Indonesia, bersama Brasil dan Republik Demokratik Kongo, merupakan negara dengan hutan tropis dan lahan basah terluas–termasuk lahan gambut dan bakau–di dunia.

“Kami berkomitmen untuk melestarikan pengelolaan berkelanjutan dan memulihkan ekosistem kritis ini,” kata Menteri Luhut.

 

Perlindungan Efektif

Menjadi salah satu pembicara panel sela Global Landscapes Forum dalam rangkaian COP27 2022, Chief Executive Officer Indonesia Ocean Justice Initiative (IOJI) Mas Achmad Santosa memaparkan pentingnya governance yang efektif dalam perlindungan ekosistem karbon biru. 

Pak Otta, panggilan akrab Mas Achmad, mencatat beberapa hal penting yang selayaknya diatur dalam hukum nasional terkait ekosistem karbon biru. 

Pertama, mengakui fungsi ekosistem karbon biru sebagai critical natural capitals (CNC), diikuti dengan penetapan instrumen perlindungan yang kuat dan tanpa klausul pengecualian. 

Kedua, kejelasan kewenangan antarkementerian dan lembaga, sehingga fungsi dan tugas masing-masing dalam governance ekosistem karbon biru menjadi semakin jelas dan tak terjadi tumpang tindih.
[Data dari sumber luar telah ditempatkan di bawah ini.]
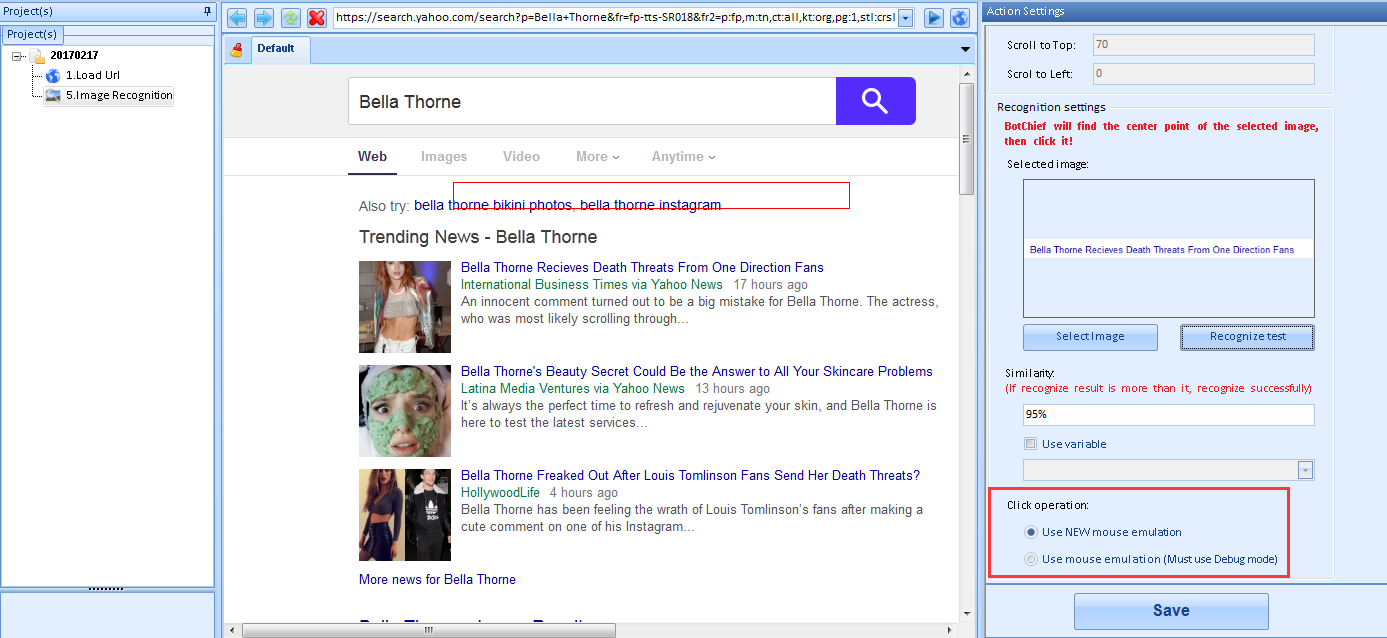
Task: Select Use NEW mouse emulation radio button
Action: (x=1031, y=532)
Ketiga, memastikan masyarakat dapat berpartisipasi secara optimal dalam governance ekosistem karbon biru.

Keempat, penegakan hukum yang efektif dengan dukungan teknologi untuk melacak pelanggaran di wilayah ekosistem karbon biru.

Perhatian Khusus

Karbon biru terserap di ekosistem pesisir dan laut terbuka. Pada saat yang sama, hutan bakau sebagai salah satu ekosistem karbon biru, berfungsi sebagai pelindung pantai terhadap kenaikan permukaan air laut dan cuaca ekstrem.

Penyerapan karbon laut menjadi perhatian khusus, karena tidak seperti bentuk penyerapan karbon berbasis lahan. Ekosistem karbon biru dapat mengubur karbon dalam sedimen untuk jangka waktu yang lama, terkadang berabad-abad atau bahkan ribuan tahun.

Itulah mengapa ekosistem karbon biru, khususnya yang mengakumulasi sedimen, sangat relevan dalam upaya pengurangan CO2 di atmosfer.

Restorasi karbon biru relevan dengan Tujuan Pembangunan Berkelanjutan atau Sustainable Development Goals (SDGs) ke-14 “Kehidupan di Bawah Air”. Melalui SDG ke-14, PBB mengajak dunia untuk melestarikan dan memanfaatkan samudra, laut, dan sumber daya laut secara berkelanjutan demi tujuan-tujuan pembangunan yang juga berkelanjutan.